The First Stone

Jesus was standing on a hill talking to his people.

“He who hath not sinned, cast the first stone.”

Just then a stone came flying from the back of the crowd and hit him hard on the head.

“Ouch, Dad! I hate when you do that!”

Funny Speach

This is an actual speech that a student gave to the entire
student
body for a friend to help him get elected to the student
government association.

“I know a man who is firm — he’s firm in his pants, he’s firm
in his shirt, his character is firm. but most… of all his
belief in you, the students fo Bethel is firm.”

“Jeff is a man who takes his point and pounds it in — If
necessary, he’ll take an issue and nail it to the wall. He
doesn’t attack things in spurts. he drives hard — pushing and
pushing until finally — he succeeds.”

“Jeff is a man who will go to the very end — even the climax,
for each and every one of you.”

“So vote for jeff for ASB Vice President — he’ll never come
between you and the best our high school can be.”

Clinton and the Genie

Bill Clinton is walking around in the White House when he stumbles upon a very old lamp.
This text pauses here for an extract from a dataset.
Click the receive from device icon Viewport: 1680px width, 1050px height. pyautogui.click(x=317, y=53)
He picks it up and rubs it. Within seconds, a genie pops out
“I will grant you but one wish” the genie says.

Clinton thinks it over, and says, “I wish for peace in the middle east.”
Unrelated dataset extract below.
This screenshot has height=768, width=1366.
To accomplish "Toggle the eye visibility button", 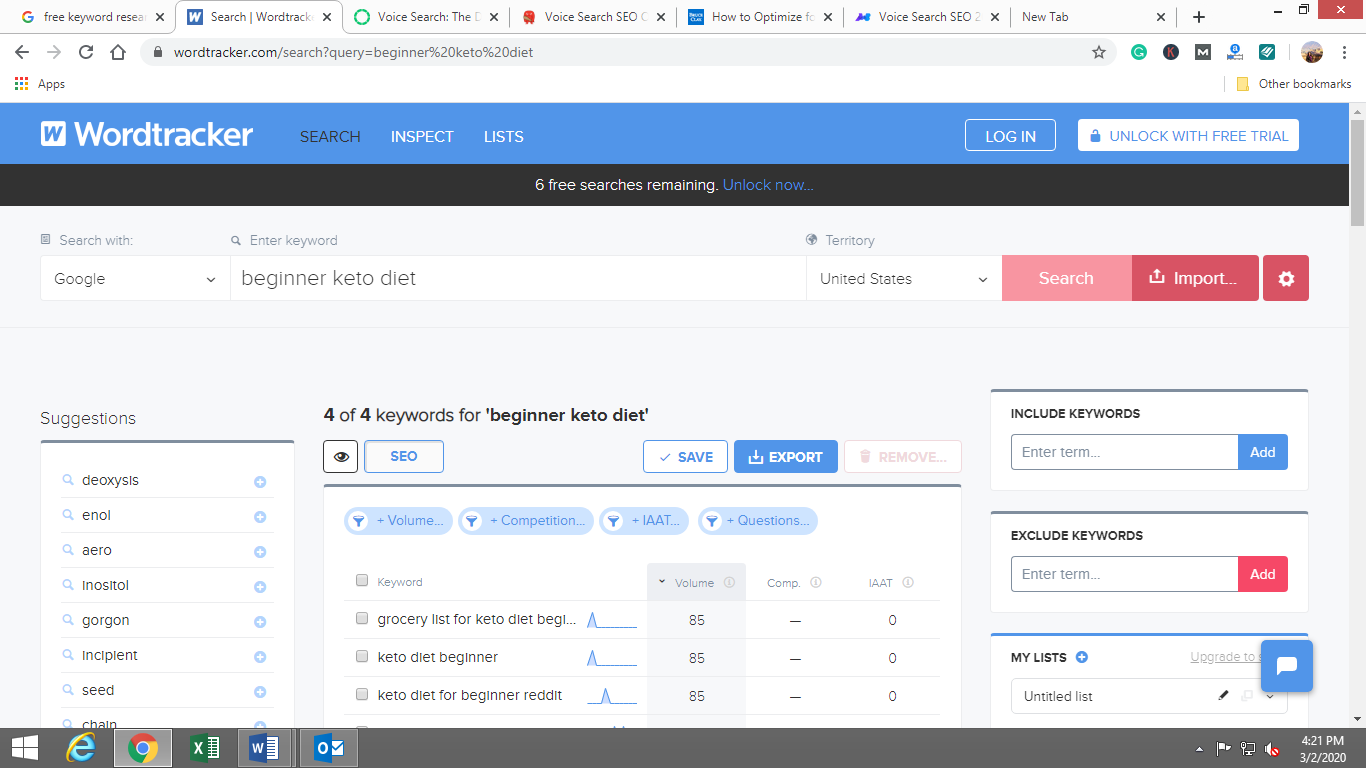I will pos(341,457).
“Where is that?” the genie asks.

Clinton pulls out a map and points to the mid-east.

“Are you kidding? Do you have any idea how long they’ve been fighting over there? There’s no way I can stop that! Pick another wish instead.”

Clinton thinks it over and says, “I wish that the American people wouldn’t make fun of me and my wife, and that I will be remembered as the best President of all time.”

The genie says, “Let me see that map again.”

Lost while hunting

Two men from Canada were out hunting. They decided to separate to get a better chance of catching something. The first man says to the other, ‘If you get lost, fire three shots into the air every hour. That way I can pinpoint you and find you.’ After about three hours, the second man finds he is really lost. He decides to fire three shots into the air as the first man told him. He then waits an hour and does it again. He repeats this until he is out of ammo. The next morning, the first man finds the second with the help of forest rangers. He asks the first man if he did what he told him to do. The man answers, ‘Yes, I fired three shots into the air every hour on the hour until I ran out of arrows.’